== Task to complete ==
Reproduce the records verbatim, from the line containing "Task: Click the export" through the line containing "click(x=38, y=55)", both included.

== Listed entries ==

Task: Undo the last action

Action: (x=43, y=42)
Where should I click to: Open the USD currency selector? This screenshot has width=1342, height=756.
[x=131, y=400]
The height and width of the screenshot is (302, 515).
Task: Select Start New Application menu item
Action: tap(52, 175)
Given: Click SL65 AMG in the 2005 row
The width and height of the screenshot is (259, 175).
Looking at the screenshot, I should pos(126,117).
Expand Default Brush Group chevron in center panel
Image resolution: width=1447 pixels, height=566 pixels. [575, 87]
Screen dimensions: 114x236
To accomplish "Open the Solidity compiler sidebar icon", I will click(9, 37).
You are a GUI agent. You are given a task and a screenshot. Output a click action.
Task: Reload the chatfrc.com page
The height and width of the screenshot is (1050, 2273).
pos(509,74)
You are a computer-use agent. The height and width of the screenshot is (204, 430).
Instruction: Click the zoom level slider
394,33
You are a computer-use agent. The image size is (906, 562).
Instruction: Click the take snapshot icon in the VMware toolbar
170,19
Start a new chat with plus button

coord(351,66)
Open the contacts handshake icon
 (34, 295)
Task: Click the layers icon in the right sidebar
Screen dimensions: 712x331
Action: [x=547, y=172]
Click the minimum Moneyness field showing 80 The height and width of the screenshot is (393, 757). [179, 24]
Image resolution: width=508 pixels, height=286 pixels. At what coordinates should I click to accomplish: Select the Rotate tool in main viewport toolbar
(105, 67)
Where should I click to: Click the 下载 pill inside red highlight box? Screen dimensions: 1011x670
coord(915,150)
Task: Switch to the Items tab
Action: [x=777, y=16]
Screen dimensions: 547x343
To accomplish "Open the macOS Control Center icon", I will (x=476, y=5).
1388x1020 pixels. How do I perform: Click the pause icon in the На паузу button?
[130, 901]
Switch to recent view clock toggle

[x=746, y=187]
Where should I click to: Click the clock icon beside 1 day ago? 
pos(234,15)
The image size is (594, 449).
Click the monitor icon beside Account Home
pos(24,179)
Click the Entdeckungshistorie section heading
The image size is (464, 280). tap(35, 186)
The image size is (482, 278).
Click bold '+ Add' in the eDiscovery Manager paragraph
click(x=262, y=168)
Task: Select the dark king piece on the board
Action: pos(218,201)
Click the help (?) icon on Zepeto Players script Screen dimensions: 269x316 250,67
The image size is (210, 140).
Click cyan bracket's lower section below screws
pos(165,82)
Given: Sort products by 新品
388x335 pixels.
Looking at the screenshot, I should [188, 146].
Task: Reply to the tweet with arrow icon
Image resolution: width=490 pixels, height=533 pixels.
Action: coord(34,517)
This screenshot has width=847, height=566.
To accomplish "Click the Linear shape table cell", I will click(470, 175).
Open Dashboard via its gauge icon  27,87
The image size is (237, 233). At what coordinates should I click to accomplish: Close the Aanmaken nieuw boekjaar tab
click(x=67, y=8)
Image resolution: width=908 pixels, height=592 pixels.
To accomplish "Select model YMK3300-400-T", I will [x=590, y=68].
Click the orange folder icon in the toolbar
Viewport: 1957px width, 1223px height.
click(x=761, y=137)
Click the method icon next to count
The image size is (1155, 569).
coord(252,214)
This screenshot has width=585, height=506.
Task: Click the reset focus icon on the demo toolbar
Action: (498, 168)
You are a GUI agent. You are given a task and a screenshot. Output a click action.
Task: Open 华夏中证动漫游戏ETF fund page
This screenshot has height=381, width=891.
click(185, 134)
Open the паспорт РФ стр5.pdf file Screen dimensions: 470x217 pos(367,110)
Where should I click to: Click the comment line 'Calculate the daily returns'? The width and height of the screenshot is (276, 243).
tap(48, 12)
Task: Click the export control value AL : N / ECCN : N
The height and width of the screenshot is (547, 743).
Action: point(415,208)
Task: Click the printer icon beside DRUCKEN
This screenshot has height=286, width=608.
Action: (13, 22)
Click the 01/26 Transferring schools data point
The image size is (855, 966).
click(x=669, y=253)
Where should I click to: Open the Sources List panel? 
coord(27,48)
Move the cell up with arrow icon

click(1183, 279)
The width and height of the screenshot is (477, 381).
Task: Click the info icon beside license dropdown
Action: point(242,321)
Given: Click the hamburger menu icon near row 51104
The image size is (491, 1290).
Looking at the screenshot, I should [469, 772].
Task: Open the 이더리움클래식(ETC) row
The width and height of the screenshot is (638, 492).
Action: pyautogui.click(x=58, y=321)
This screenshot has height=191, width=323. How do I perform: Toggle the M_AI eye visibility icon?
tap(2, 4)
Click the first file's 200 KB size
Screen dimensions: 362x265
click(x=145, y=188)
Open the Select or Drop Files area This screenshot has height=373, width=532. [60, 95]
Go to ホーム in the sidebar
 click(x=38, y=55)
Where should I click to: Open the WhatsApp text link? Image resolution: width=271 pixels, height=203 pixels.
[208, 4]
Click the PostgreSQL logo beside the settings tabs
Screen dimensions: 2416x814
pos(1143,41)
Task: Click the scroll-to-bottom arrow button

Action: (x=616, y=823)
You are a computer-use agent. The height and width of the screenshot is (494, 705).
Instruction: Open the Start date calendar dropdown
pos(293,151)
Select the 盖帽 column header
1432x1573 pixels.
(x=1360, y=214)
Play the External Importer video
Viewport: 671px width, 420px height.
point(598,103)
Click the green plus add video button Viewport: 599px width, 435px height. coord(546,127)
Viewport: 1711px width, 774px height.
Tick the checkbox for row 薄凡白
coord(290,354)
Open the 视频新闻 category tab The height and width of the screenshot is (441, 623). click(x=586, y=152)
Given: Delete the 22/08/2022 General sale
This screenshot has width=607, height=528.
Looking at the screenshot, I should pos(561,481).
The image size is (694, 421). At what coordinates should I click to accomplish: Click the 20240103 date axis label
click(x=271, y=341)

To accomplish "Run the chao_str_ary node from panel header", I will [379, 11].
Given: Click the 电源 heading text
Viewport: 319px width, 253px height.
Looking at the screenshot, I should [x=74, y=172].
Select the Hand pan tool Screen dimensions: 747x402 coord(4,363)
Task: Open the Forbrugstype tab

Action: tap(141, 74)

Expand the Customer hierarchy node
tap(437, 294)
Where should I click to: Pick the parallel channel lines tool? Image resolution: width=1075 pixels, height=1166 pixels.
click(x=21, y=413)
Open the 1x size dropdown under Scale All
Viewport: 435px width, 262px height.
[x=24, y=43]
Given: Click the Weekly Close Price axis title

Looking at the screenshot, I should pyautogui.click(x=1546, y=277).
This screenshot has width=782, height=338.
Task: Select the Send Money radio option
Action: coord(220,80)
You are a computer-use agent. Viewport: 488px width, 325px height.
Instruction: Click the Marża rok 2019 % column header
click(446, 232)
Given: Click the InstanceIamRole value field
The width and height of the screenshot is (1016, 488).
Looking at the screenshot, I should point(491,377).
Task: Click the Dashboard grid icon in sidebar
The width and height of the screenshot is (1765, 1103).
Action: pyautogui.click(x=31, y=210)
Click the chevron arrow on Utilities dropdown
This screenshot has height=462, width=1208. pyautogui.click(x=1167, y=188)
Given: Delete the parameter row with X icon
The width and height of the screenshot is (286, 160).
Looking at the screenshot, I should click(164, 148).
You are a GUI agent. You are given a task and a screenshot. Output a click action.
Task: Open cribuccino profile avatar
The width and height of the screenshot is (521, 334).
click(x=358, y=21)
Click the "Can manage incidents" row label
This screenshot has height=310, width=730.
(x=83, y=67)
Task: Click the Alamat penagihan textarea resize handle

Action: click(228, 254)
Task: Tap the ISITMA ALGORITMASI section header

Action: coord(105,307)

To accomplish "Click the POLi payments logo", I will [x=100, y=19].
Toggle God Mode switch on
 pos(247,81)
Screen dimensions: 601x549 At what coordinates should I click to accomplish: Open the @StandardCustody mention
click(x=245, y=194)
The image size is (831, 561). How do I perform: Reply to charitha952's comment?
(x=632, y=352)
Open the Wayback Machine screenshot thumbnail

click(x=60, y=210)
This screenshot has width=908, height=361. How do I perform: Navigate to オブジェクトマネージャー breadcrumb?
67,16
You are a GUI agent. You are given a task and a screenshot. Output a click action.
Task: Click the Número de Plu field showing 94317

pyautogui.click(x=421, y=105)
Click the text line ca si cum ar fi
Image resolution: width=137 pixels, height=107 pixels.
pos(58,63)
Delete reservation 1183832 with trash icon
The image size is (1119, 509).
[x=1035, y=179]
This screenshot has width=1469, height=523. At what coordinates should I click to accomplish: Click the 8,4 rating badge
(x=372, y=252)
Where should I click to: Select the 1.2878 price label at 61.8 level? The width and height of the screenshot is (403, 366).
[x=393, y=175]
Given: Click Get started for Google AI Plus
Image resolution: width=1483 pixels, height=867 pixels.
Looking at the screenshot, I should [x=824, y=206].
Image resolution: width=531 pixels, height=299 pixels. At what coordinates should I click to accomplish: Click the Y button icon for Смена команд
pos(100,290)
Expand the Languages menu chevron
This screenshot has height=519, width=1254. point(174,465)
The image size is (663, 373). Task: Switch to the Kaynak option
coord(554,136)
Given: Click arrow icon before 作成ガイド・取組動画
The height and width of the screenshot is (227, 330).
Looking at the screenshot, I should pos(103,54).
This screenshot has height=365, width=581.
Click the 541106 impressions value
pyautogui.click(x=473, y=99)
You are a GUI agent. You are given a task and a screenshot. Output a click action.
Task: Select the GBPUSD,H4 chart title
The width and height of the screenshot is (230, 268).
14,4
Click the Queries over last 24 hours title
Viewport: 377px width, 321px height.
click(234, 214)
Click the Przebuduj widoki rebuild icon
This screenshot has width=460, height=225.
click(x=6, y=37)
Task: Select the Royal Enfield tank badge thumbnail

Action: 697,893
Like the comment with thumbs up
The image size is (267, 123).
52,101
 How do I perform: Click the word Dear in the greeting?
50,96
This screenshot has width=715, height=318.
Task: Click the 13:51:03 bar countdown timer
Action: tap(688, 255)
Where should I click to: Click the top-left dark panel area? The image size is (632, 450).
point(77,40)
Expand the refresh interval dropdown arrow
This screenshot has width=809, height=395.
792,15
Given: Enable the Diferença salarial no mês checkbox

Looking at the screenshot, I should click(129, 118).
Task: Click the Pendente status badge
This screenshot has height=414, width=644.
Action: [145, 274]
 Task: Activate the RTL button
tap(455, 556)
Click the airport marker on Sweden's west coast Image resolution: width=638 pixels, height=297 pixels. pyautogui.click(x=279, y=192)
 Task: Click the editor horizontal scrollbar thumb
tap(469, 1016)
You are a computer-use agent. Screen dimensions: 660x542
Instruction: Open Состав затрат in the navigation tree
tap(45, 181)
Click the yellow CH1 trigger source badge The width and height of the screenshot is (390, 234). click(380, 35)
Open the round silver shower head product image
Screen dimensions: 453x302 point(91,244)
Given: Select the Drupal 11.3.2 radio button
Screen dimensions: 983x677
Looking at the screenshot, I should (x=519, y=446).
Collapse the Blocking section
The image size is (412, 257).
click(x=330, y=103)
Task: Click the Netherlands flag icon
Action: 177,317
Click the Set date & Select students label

== Result of the exercise ==
Task: Click the export control value AL : N / ECCN : N
The height and width of the screenshot is (547, 743).
Action: point(415,208)
Task: Click the printer icon beside DRUCKEN
This screenshot has height=286, width=608.
Action: (13, 22)
Click the 01/26 Transferring schools data point
The image size is (855, 966).
click(x=669, y=253)
Where should I click to: Open the Sources List panel? 
coord(27,48)
Move the cell up with arrow icon

click(1183, 279)
The width and height of the screenshot is (477, 381).
Task: Click the info icon beside license dropdown
Action: point(242,321)
Given: Click the hamburger menu icon near row 51104
The image size is (491, 1290).
Looking at the screenshot, I should [469, 772].
Task: Open the 이더리움클래식(ETC) row
The width and height of the screenshot is (638, 492).
Action: pyautogui.click(x=58, y=321)
This screenshot has height=191, width=323. How do I perform: Toggle the M_AI eye visibility icon?
tap(2, 4)
Click the first file's 200 KB size
Screen dimensions: 362x265
click(x=145, y=188)
Open the Select or Drop Files area This screenshot has height=373, width=532. [60, 95]
Go to ホーム in the sidebar
 click(x=38, y=55)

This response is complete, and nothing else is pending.